Two characters are faced with a choice between self-preservation and self-sacrifice — or, more fundamentally still, between good and evil. One of them takes the former path, the other the latter. Both must then deal with the consequences of their respective decisions. Boiled down to its essence, it’s a tale simple enough to be a parable or a fable, but it’s also the basis for Larisa Shepitko’s powerful, thought-provoking 1977 film The Ascent.

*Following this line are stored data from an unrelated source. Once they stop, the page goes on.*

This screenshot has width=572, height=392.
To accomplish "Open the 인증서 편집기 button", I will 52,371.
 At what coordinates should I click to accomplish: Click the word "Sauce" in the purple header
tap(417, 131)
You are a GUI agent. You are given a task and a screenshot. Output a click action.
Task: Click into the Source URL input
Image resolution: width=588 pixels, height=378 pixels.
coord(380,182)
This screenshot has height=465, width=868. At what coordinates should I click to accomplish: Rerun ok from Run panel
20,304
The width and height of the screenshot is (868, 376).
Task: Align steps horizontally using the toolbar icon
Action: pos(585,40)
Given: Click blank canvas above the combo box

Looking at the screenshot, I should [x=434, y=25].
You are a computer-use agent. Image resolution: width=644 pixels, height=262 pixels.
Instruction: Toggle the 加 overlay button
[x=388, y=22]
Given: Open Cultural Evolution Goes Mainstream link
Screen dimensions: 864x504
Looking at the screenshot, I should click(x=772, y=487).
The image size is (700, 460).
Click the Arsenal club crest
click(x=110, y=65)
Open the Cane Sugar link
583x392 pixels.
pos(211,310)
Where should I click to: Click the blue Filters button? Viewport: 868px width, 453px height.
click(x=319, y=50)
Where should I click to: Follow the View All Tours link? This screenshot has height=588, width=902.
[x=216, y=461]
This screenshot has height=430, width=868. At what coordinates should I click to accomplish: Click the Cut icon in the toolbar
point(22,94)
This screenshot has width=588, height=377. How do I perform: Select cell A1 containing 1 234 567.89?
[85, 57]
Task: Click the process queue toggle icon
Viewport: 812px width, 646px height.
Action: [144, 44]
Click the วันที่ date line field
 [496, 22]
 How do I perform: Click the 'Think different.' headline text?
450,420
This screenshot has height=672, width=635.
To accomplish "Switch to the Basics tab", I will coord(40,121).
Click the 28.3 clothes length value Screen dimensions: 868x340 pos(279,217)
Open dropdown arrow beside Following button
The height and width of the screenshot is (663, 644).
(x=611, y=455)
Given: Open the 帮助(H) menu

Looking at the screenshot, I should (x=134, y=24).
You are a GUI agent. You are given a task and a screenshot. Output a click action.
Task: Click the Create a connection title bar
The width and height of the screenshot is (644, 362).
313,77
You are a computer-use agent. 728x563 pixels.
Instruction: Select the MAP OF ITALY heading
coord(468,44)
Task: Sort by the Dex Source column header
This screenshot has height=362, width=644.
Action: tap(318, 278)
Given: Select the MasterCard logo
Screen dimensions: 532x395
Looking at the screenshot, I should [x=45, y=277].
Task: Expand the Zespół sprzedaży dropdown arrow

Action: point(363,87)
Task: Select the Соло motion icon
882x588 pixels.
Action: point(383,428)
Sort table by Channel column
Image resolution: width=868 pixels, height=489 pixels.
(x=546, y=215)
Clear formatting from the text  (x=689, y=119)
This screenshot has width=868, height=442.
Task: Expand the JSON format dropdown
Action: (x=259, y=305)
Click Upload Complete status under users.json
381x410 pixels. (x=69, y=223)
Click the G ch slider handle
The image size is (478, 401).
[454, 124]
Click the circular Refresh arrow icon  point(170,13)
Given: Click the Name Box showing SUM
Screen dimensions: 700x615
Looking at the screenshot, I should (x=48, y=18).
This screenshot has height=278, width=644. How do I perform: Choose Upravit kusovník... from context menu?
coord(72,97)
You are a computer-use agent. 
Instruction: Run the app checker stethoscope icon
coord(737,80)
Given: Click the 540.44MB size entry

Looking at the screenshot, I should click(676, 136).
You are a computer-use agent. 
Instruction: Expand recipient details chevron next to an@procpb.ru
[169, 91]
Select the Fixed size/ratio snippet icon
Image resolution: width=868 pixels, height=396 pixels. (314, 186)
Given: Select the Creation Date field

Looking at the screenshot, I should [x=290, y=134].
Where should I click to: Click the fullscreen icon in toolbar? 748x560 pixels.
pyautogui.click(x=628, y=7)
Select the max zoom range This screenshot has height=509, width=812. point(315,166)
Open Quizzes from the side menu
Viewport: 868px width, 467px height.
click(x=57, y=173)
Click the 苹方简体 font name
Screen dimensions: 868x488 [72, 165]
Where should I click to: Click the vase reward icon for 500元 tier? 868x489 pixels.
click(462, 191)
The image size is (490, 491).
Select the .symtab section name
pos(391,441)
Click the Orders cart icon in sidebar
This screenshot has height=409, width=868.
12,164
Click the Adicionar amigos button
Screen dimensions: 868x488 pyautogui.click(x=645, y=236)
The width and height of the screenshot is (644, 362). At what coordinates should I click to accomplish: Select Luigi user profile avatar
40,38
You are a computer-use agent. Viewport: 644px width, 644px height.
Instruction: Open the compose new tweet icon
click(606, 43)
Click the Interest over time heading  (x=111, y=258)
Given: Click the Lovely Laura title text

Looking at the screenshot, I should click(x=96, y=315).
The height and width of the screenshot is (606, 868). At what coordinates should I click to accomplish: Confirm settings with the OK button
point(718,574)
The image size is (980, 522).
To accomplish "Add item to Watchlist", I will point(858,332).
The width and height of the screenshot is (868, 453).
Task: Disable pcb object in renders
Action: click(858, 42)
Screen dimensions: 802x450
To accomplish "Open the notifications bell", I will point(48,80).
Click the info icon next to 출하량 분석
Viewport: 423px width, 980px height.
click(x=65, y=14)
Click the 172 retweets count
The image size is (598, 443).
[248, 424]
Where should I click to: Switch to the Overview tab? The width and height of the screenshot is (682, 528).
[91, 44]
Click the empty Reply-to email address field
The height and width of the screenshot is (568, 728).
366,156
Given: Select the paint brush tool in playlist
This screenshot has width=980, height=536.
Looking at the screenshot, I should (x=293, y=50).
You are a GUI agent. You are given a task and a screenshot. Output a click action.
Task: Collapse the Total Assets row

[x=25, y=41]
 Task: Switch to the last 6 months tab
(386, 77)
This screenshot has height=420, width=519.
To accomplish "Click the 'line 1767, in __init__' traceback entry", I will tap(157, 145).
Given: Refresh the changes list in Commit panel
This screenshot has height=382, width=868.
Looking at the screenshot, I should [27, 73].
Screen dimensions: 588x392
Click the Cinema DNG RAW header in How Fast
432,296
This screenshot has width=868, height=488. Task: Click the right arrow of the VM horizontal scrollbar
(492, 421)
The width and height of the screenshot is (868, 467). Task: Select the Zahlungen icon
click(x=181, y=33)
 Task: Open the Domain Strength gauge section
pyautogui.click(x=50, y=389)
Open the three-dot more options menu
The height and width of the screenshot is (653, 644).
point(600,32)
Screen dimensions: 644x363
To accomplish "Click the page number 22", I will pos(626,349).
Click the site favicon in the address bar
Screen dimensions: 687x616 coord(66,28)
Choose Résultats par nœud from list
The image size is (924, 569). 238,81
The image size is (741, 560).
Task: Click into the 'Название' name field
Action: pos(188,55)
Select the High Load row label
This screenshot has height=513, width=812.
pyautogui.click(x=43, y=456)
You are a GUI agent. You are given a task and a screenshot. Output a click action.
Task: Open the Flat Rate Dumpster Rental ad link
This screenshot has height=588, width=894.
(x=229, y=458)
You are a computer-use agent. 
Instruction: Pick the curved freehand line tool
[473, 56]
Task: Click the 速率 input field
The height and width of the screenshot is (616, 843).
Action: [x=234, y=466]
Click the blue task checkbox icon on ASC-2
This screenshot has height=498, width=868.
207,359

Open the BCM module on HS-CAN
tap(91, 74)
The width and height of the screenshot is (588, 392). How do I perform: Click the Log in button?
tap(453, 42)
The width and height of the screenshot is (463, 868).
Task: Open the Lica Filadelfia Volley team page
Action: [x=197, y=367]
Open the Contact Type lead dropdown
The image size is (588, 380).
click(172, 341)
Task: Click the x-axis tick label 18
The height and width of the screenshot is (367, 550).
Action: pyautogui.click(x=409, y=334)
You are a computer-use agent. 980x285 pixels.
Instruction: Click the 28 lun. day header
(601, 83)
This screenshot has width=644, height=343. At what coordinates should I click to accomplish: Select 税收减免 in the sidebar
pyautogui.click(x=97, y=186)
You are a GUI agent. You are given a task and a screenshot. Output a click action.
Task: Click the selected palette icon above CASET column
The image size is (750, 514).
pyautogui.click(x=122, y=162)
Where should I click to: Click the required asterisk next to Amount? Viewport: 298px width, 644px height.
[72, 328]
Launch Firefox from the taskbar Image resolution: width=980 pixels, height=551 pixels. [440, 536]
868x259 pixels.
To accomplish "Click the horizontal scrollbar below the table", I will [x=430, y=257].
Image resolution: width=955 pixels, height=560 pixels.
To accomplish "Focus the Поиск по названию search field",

The characters in question are Sotnikov (Boris Plotnikov) and Rybak (Vladimir Gostyukhin), members of a group of Soviet partisans battling the Germans in World War II. While out obtaining food, the two men are fired upon by a small band of Germans, and the already ill Sotnikov is wounded. They manage to make their way to a nearby farmhouse, but it’s not long before they’re tracked down and apprehended along with Demchika (Lyudmila Polyakova), the owner of the house and the mother of three young children who are left alone there as a result.
(Major spoilers ahead)
After their capture, the men are interrogated by a police inspector named Portnov (Anatoly Solonitsyn), a Russian working for the Germans, in connection with the shooting of a German soldier. He wants them to give him information about the partisans. Sotnikov demands that he release Demchika but refuses to reveal anything, even after being branded with a hot iron; Rybak, on the other hand, talks quite freely (if not entirely honestly), though he expresses disgust when offered the opportunity to join the police and “serve Greater Germany.” As more people are arrested (including a young Jewish girl being questioned about who hid her), Sotnikov decides to take responsibility for the shooting in hopes of saving the others — to no avail. Only Rybak, who changes his mind in a panic and accepts a job with the police, is saved from hanging, but there’s a heavy price to pay for protecting his own skin.
Of course, watching the film, we all like to think that we would make the same decision as Sotnikov, that we would be willing to give up our lives, if need be, rather than betraying others — but we worry that we would be more like Rybak. It’s so easy to rationalize the selfish decision, as he does (insisting that he and Sotnikov need to survive and fight, claiming that everyone already knows the information he’s revealed, blaming Sotnikov for getting them into this mess), just as it’s easy for him to condemn an older man (Sergei Yakovlev) for aiding the Germans under threat before he finds himself in a similar position.
Then there’s the fear factor. Everyone in this world seems constantly on edge, and with good reason. At any given moment, they could find themselves in a life or death situation, as illustrated with Demchika and with Rybak’s girlfriend, whose family’s house he finds burned to the ground. (“Maybe they had time to get out,” Sotnikov suggests while Rybak gazes at the laundry still hanging on the clothesline.) It’s no surprise that they sometimes snap under pressure, acting in ways that they never would under normal circumstances. (Portnov says as much when he threatens Sotnikov with torture: “You’ll discover something in yourself that — that you’d never imagine. Where will your perseverance go? And that fanatic glitter in your eyes? It’ll all be taken over by fear.” No doubt he’s speaking from personal experience.) The same Rybak who heroically carries an injured Sotnikov through the snowy woods is screaming, “Don’t shoot!” a few minutes later when he’s staring down the barrel of a machine gun, thereby exposing himself and his comrade.
We must wonder, too, if we would accept certain death as bravely as Sotnikov does. Early on, after he gets shot and appears to be on the verge of slipping away, he says, “The main thing is to get used to the thought: Is this to be the end?” By the time death really comes for him, he has gotten used to it. The knowledge that he can die with a clear conscience (though he does ask Demchika’s forgiveness for inadvertently dragging her into this) seems to bring him a kind of beatific level of inner peace, to the point where he almost glows. He becomes a Christlike figure, in sharp contrast to the all-too-human — and, perhaps, more relatable — Rybak. The other victims don’t all go quite as quietly, but it’s clear that whatever horrors death holds, it may well be preferable to the horrors of living with guilt and shame — a fact that Rybak quickly discovers.
The Ascent is a story of selflessness and selfishness, of courage and fear, of right and wrong, of good and evil, and none of that is as simple as it may appear at first glance.